ThunderHawk
Well-Known Member
Since this entire atrocity revolves around children, it's important to ask what lessons we'd impart upon our own.
At Penn State, it's clear, President Graham Spanier knew very well that in the campus hierarchy, he ranked below Paterno. If there is one sure way to diminish the importance of football in State College, it's to close it down. That sanction would impress on coaches, administrators, students and alumni that the sport's role has grossly warped the values that should govern an institution of higher learning.
It would also give everyone connected to the school a chance to address how to repair the grave harm done to the institutional reputation that its officials sought to shelter:
Right now, the public doesn't associate Penn State with academic excellence or even gridiron prowess. It associates Penn State with a naked coach raping a boy in the locker room showers.

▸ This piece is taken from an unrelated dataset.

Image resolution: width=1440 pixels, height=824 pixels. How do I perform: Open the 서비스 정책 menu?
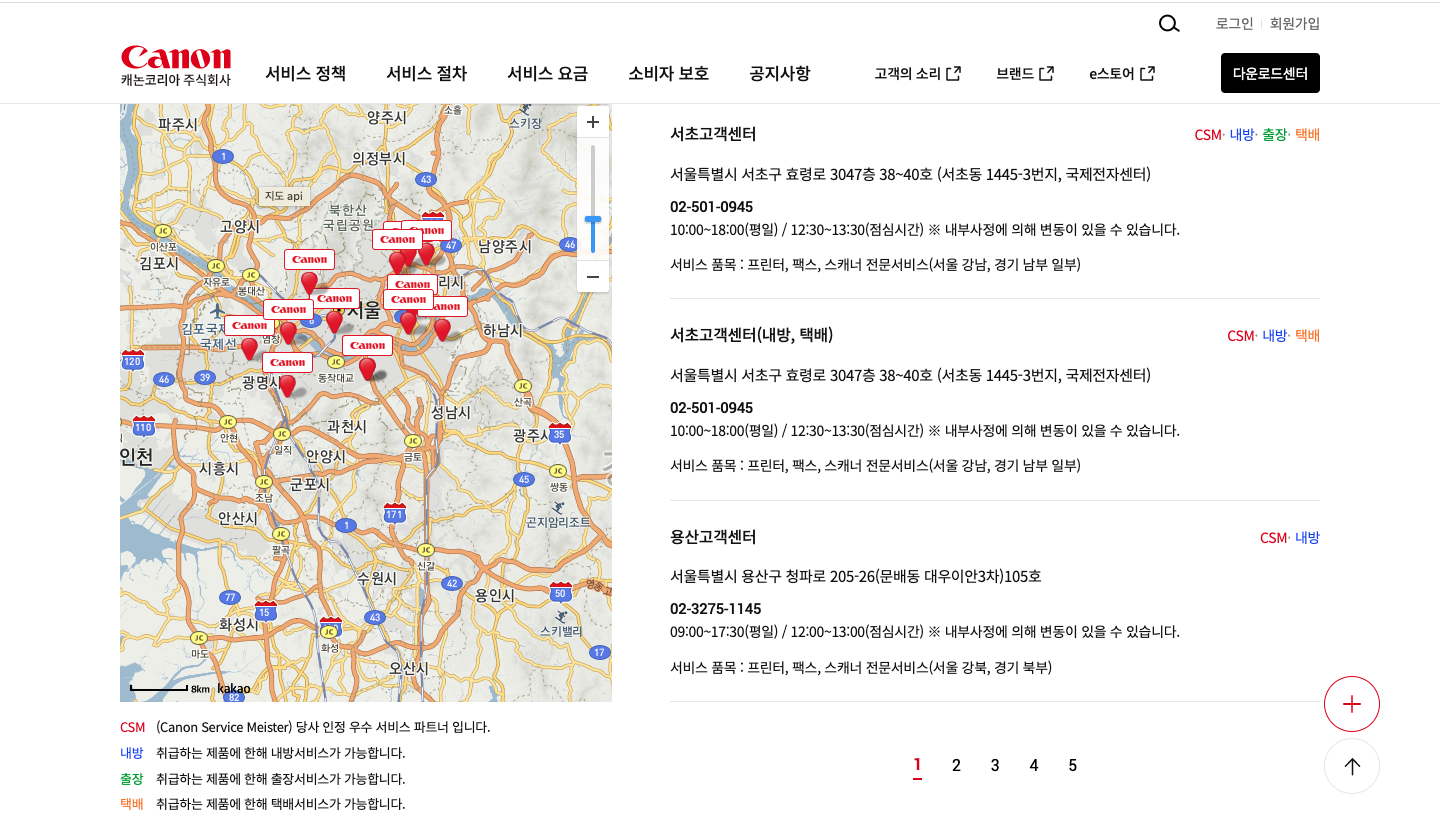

The value of this death penalty would not be limited to Penn State: It would forcefully remind every school that athletics, no matter how successful or profitable, must be subordinate to the higher mission of education.
Yes, the death penalty would cost other schools game and broadcast revenues. Yes, it would disrupt TV schedules. Yes, it would encourage players to transfer.
Is it worth all that to deter coaches and university officers from excusing heinous crimes in their midst, and to deter predators from committing such crimes in the future?
It's a question that shouldn't need to be asked.
http://www.chicagotribune.com/news/opinion/editorials/ct-edit-pennstate-0717-jm-20120717,0,3654919.story
A question that shouldn't need to be asked indeed.
A question that shouldn't need to be asked indeed.